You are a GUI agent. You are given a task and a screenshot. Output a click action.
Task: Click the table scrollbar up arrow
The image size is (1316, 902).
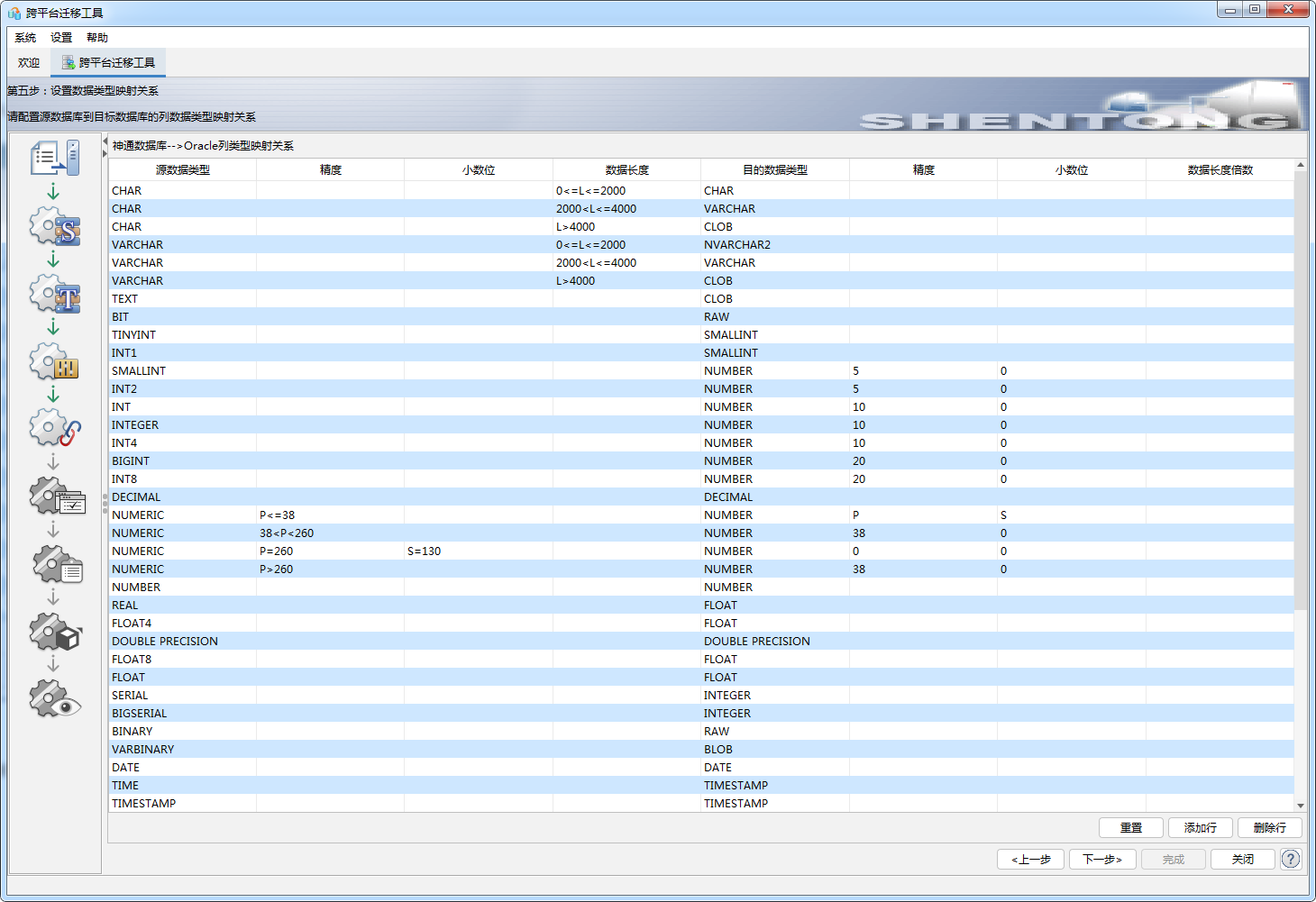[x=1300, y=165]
========================================
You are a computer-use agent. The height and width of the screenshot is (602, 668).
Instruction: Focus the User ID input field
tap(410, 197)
========================================
What the task asks - Check each line of the records for the string "screenshot" and copy those that have it.

Exercise output -
You are a GUI agent. You are given a task and a screenshot. Output a click action.
You are a computer-use agent. The height and width of the screenshot is (602, 668).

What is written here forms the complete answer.